Einde inhoudsopgave
Algemene douaneregeling
Artikel 1:5
Geldend
Geldend vanaf 30-04-2021. Let op: treedt met terugwerkende kracht in werking vanaf 01-01-2021
- Bronpublicatie:
26-04-2021, Stcrt. 2021, 12238 (uitgifte: 29-04-2021, regelingnummer: 2020-0000019688)
- Inwerkingtreding
30-04-2021, terugwerkend tot: 01-01-2021
- Bronpublicatie inwerkingtreding:
26-04-2021, Stcrt. 2021, 12238 (uitgifte: 29-04-2021, regelingnummer: 2020-0000019688)
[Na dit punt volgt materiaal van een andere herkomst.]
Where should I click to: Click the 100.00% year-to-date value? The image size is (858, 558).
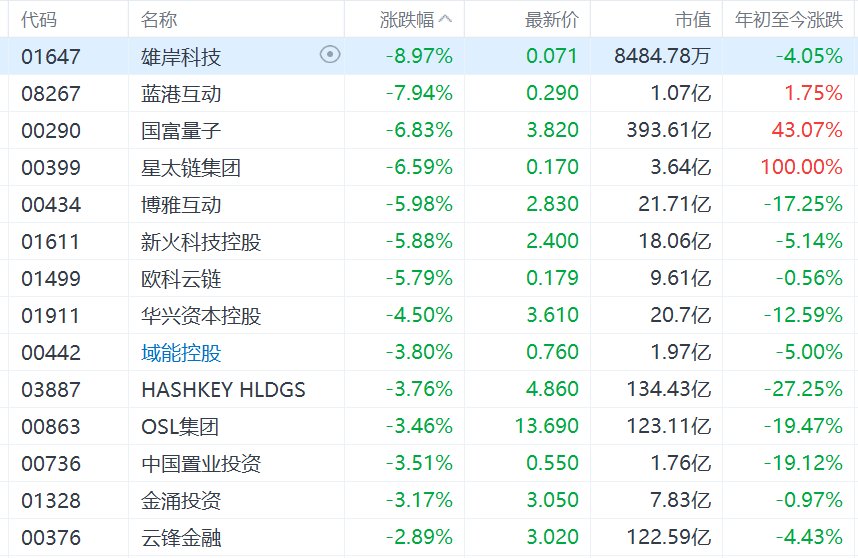click(801, 168)
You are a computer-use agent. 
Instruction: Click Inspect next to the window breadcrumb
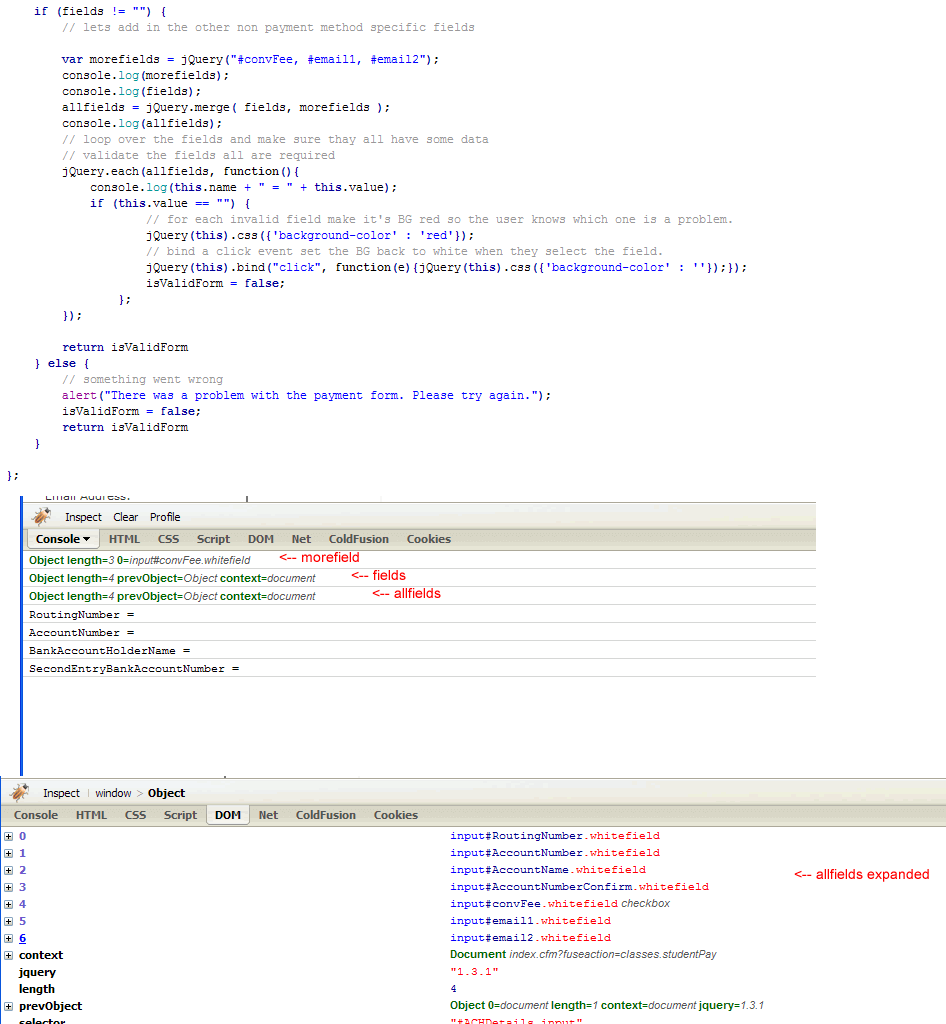point(61,793)
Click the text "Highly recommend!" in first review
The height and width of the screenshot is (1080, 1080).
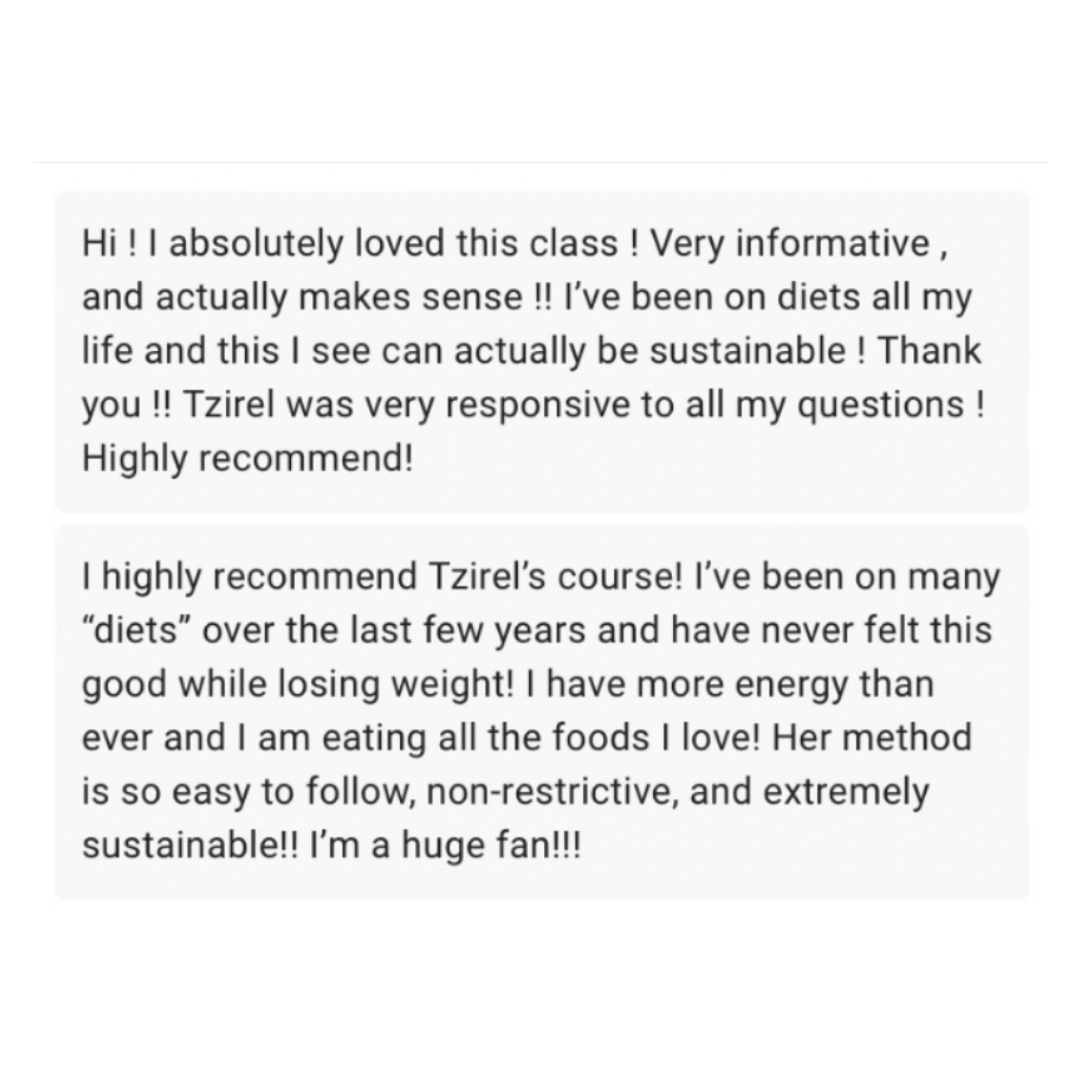pos(247,459)
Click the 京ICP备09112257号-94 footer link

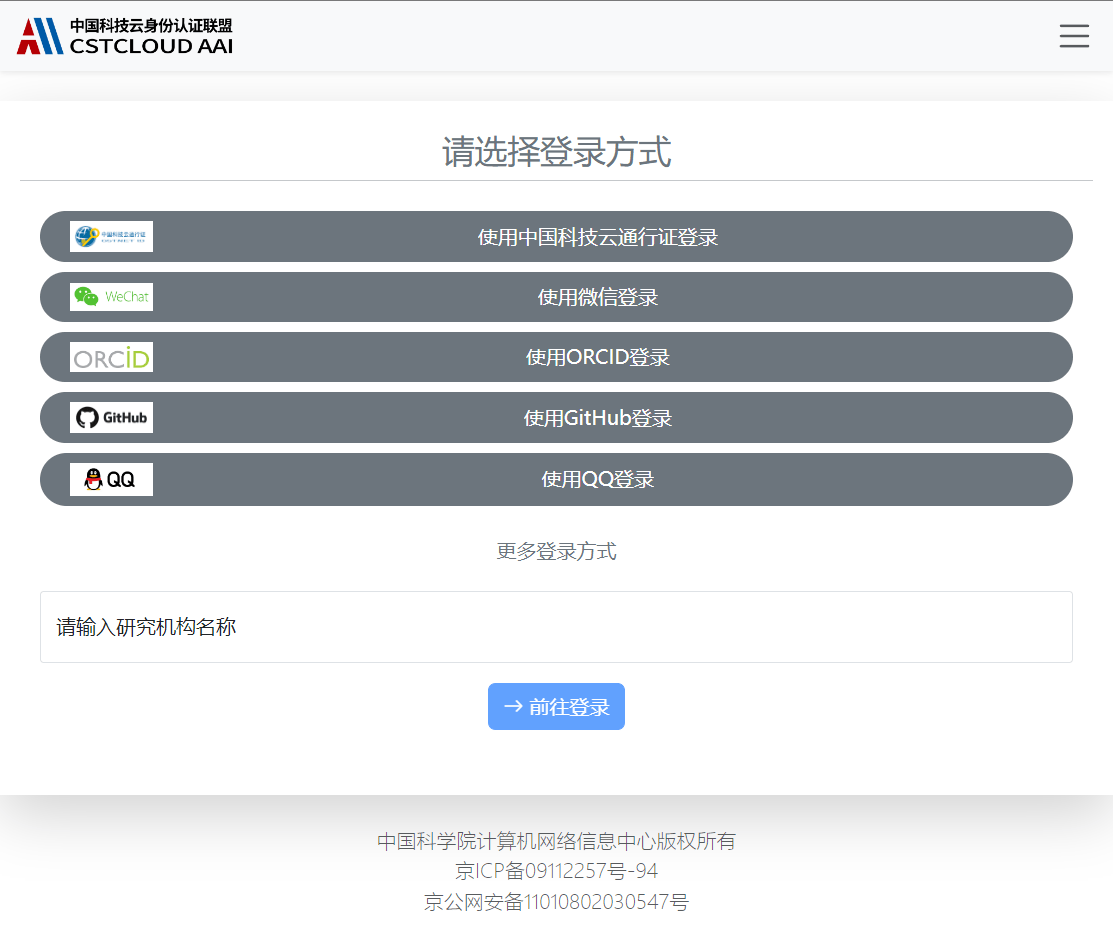[x=556, y=872]
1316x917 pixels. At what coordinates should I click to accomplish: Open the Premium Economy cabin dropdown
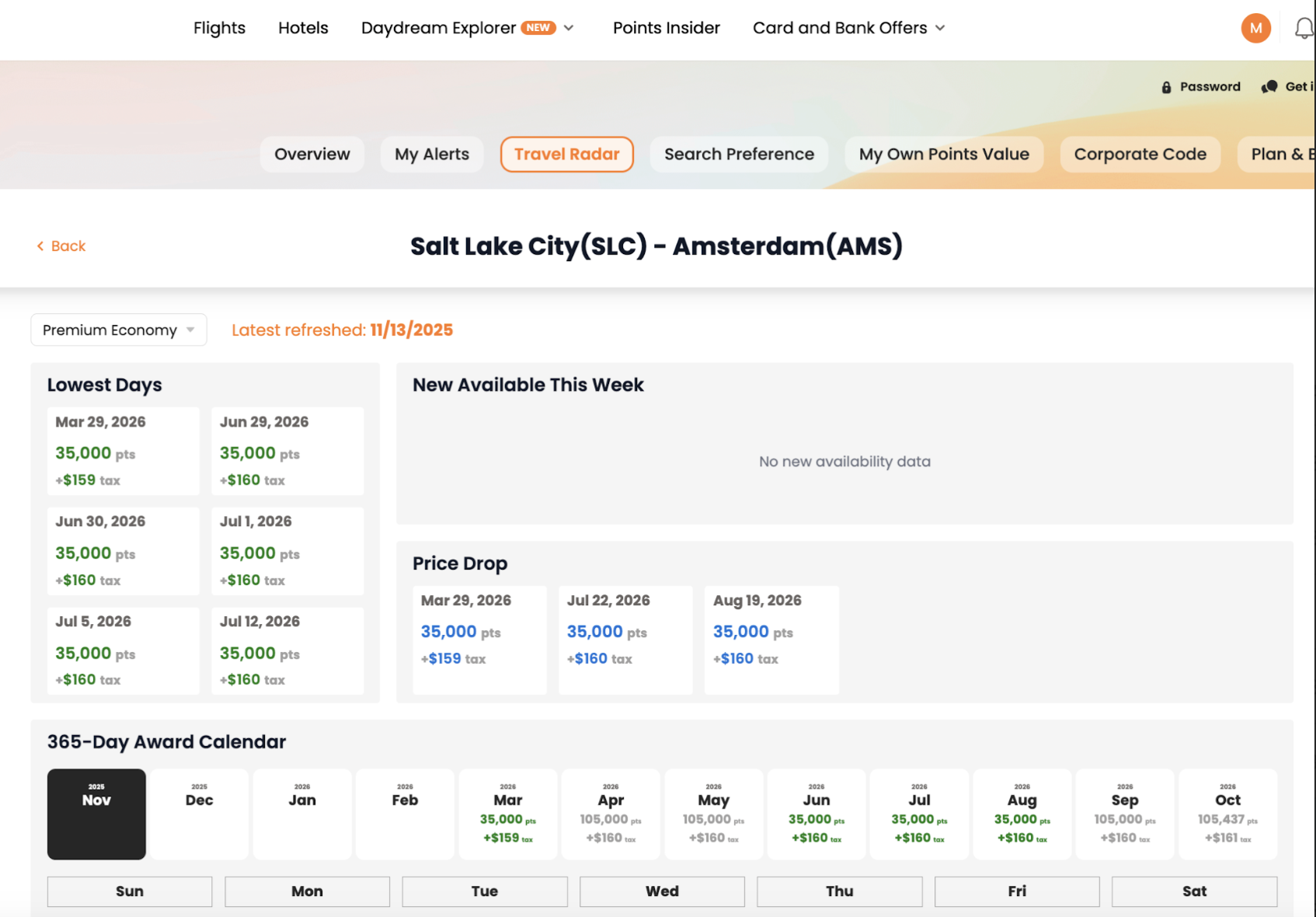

- Overige regelgevende instantie(s)
Ministerie van Economische Zaken
Ministerie van Landbouw, Natuur en Voedselkwaliteit
- Vakgebied(en)
Bestuursrecht algemeen / Handhaving algemeen
Internationaal publiekrecht / Vrij verkeer
Agrarisch recht (V)
Douane (V)
Fiscaal strafrecht (V)
1.
De directeur-generaal Douane, bedoeld in artikel 4, tweede lid, van de Uitvoeringsregeling Belastingdienst 2003 en de algemeen directeuren en de directeur, bedoeld in artikel 5, eerste lid, van de Uitvoeringsregeling Belastingdienst 2003, zijn ambtenaar als bedoeld in artikel 11:7 van de wet.
2.
Als functionarissen als bedoeld in artikel 10:15 van de wet worden aangewezen de ambtenaren van de Belastingdienst (contactambtenaren) die door de in het eerste lid aangewezen ambtenaren zijn aangewezen om namens hen de bevoegdheid, bedoeld in artikel 11:7 van de wet, uit te oefenen.
3.
De directeur-generaal Douane, bedoeld in artikel 4, tweede lid, van de Uitvoeringsregeling belastingdienst 2003, is op grond van artikel 1:28, zesde lid, van de wet bevoegd tot het geven van toestemming voor het vorderen van gehele ontkleding dan wel het onderzoek van het onderlichaam van degene die aan lijfsvisitatie wordt onderworpen.